Ronny

Personal information
- Full name: Ronny Carlos da Silva Letieres
- Date of birth: 25 February 1983 (age 42)
- Place of birth: Itabuna, Brazil
- Height: 1.83 m (6 ft 0 in)
- Position(s): Striker

Senior career*
- Years: Team / Apps / (Gls)
- 2003–2004: América de Natal / 10 / (8)
- 2004: Criciúma / 32 / (24)
- 2004–2005: Zürich / 33 / (23)
- 2005–2006: Paços de Ferreira / 10 / (3)
- 2006–2007: Shanghai Shenhua / 15 / (7)
- 2007–2009: Shaanxi Chanba / 38 / (8)
- 2009–2010: América de Natal / 30 / (25)
- 2010–2011: Beira-Mar / 12 / (5)
- 2011: Guangdong Sunray Cave / 5 / (1)
- 2011–2014: CFR Cluj / 33 / (7)
- 2013–2014: → Rio Ave (loan) / 1 / (0)
- 2016: Comercial / 14 / (8)
- 2017: Sertãozinho / 10 / (2)
- Total:  / 219 / (121)

= Ronny (footballer, born 1983) =

Brazilian footballer

Ronny Carlos da Silva Letieres (born 25 February 1983), known as just Ronny, is a Brazilian former footballer.

Influenced in his youth by his father, a fanatic supporter of Bahia, Ronny followed the campaign that led to the club's second national title in 1989. He was an admirer of strikers Bobô and Charles, along with midfielders Paulo Rodrigues and Carlos. In spite of Bobô being the great idol of the fans, Ronny identified most strongly with Charles because of his many goals.
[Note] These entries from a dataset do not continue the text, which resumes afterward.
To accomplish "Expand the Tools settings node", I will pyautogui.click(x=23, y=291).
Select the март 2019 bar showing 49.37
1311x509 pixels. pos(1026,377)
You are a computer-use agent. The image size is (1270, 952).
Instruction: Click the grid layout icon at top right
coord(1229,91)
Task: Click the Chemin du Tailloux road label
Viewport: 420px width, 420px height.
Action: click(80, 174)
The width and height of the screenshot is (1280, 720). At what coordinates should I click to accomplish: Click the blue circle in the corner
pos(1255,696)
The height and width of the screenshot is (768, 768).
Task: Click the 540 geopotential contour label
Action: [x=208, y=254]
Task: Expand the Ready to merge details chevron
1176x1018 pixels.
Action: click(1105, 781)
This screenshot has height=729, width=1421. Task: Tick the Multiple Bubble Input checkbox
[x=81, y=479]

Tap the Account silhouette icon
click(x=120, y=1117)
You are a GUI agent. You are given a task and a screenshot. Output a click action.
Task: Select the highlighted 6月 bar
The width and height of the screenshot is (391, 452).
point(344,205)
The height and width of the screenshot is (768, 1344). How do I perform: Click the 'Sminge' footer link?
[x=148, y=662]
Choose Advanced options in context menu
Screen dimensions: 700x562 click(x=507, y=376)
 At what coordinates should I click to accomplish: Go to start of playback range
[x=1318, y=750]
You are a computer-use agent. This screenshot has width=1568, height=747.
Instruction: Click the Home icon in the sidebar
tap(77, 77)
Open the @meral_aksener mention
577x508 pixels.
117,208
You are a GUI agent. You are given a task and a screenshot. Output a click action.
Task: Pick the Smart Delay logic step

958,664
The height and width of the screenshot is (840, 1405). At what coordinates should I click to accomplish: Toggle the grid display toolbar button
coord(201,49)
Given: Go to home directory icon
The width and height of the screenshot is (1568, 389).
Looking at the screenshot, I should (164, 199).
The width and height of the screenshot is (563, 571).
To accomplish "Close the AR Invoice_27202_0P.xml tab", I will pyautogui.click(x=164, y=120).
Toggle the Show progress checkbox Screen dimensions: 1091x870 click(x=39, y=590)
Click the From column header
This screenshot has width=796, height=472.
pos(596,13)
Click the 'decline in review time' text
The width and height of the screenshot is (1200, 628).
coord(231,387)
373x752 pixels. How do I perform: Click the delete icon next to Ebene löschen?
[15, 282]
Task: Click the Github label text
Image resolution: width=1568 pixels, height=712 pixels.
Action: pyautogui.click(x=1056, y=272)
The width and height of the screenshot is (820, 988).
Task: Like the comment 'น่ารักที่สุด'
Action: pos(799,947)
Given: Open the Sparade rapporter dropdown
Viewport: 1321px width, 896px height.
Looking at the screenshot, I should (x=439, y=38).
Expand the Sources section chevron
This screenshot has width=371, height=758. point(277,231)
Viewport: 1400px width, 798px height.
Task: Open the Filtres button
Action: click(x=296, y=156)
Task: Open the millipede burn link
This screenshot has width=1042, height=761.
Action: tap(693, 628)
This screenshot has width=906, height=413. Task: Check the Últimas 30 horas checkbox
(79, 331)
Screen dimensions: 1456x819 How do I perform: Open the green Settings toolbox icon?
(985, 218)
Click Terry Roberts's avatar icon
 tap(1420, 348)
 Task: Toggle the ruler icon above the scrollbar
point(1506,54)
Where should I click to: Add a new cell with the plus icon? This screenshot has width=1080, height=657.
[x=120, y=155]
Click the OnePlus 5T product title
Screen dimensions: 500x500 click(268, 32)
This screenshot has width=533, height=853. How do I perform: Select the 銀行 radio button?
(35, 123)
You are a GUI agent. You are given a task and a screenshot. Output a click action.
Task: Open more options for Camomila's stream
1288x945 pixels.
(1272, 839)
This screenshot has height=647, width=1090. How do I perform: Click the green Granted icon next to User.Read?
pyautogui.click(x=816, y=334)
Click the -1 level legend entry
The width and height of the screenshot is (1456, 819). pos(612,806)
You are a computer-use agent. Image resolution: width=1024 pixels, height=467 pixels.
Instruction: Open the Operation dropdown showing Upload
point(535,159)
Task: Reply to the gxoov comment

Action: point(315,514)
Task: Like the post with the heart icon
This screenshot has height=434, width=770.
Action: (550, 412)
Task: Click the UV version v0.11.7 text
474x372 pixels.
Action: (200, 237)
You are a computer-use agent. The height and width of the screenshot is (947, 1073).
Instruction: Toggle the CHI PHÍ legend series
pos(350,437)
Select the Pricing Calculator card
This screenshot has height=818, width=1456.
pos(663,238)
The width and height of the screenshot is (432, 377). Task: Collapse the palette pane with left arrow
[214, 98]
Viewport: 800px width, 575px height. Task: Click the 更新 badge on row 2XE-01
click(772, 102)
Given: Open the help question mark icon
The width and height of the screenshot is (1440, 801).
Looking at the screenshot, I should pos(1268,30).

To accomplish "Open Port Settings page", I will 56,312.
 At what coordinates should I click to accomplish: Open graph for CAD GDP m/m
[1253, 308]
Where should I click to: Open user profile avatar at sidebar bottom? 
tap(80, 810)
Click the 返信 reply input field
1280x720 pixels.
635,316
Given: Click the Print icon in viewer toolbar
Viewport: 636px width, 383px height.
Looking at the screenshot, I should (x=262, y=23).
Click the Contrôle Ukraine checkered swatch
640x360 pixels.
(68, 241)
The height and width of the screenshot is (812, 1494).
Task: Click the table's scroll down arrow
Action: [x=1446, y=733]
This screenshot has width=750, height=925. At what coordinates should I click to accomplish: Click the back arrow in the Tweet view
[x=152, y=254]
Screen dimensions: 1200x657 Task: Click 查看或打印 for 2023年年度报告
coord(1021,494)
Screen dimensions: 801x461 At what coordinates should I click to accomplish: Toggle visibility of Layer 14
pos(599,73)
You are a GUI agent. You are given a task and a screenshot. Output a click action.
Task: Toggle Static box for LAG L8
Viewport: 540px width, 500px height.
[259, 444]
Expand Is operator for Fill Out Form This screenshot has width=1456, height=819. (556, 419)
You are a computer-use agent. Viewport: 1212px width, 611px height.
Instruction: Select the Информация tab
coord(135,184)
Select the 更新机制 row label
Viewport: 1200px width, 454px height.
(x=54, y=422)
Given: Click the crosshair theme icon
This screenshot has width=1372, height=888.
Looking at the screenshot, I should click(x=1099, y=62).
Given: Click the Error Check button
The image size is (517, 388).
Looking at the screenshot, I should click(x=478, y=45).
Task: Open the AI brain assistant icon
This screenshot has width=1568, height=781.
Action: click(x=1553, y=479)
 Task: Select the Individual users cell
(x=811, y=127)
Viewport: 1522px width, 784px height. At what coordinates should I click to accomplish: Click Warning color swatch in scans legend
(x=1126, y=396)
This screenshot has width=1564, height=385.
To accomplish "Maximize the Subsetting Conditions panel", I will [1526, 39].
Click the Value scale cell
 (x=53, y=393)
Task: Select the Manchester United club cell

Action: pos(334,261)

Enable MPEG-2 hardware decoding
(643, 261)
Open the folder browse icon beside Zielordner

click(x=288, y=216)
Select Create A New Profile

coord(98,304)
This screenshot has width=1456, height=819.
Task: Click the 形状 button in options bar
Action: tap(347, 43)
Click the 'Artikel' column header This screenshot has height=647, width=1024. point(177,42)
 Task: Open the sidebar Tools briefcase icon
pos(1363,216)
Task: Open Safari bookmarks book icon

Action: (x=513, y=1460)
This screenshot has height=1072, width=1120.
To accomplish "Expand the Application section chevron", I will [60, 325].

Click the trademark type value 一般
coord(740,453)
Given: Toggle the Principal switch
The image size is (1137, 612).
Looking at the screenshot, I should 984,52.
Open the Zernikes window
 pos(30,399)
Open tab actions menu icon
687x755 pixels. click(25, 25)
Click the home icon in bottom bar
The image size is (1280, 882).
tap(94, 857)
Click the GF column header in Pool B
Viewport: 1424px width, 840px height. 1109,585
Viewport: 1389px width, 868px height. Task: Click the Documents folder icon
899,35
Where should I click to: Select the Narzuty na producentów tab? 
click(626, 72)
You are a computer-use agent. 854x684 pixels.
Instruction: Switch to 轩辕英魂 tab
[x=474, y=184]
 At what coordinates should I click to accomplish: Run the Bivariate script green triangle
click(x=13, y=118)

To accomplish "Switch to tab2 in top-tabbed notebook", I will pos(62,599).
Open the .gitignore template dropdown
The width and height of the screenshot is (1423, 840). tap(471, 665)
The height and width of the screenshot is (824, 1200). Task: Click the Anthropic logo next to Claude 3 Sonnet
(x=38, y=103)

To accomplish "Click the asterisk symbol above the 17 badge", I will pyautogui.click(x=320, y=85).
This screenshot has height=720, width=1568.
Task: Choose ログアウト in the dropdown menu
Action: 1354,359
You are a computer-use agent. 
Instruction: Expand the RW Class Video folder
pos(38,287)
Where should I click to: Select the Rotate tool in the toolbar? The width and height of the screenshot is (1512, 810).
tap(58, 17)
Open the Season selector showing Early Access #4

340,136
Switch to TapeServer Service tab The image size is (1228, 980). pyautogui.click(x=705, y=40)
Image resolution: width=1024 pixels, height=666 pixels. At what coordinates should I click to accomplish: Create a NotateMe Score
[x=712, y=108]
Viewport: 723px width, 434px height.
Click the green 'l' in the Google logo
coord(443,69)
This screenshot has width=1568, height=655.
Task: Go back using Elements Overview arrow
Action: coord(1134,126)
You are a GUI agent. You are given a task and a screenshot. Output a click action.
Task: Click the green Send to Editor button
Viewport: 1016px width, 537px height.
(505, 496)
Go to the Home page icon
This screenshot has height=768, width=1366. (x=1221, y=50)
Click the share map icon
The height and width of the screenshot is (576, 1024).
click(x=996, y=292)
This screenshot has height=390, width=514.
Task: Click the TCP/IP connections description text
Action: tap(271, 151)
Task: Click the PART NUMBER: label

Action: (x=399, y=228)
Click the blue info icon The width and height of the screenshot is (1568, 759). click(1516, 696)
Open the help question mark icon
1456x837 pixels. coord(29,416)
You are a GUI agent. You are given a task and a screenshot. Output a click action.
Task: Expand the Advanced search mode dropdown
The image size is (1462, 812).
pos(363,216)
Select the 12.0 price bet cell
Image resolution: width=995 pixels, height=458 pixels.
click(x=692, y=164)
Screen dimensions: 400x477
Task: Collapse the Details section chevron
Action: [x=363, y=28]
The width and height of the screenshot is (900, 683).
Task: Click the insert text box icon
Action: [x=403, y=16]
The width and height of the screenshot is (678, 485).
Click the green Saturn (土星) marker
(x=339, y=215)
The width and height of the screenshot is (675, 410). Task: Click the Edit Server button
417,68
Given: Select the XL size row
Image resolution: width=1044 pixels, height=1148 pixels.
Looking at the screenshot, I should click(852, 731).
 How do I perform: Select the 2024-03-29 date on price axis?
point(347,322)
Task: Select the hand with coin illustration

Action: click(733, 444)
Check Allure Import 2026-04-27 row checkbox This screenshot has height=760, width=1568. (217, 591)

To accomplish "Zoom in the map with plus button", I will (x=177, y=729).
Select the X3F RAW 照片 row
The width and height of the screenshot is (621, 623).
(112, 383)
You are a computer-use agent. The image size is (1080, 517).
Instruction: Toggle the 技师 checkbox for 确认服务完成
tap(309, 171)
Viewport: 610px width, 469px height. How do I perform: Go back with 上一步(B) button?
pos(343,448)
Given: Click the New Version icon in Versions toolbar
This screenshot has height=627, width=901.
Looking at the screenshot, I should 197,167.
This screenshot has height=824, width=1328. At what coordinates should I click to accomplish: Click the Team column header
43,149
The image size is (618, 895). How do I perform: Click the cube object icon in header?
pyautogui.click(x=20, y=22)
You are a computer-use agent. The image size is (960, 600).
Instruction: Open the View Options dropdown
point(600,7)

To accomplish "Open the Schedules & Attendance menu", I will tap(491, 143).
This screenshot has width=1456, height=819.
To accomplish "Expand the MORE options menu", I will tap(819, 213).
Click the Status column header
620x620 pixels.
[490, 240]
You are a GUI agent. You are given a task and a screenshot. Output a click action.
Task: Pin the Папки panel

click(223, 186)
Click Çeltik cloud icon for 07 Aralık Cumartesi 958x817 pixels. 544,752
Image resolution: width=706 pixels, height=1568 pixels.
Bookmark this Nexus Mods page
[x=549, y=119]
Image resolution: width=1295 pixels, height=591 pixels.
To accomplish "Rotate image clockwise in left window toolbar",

When Ronny was 15 the family moved to the state of Rio Grande do Norte when his father received a promotion. There, Ronny auditioned for various clubs such as Baraúnas and ABC (RN), and was accepted for the ABC squad, where he played in their youth system until he was 19. At 20 he was promoted to the first team and began training with the professionals after impressing in the Premier League U-20 and BH Cup tournaments, being top scorer in both competitions. After a good showing in the Brazilian Championship Series B in 2003, especially in the match between ABC (RN) and Clube de Regatas Brasil, he was transferred to Criciúma Esporte Clube. He soon got the opportunity to play for FC Zürich in Switzerland, where he had a great season, with 23 goals in 33 games. He was next transferred to F.C. Paços de Ferreira of Portugal. Constantly subject to various injuries, he played only 10 matches and scored just 3 goals.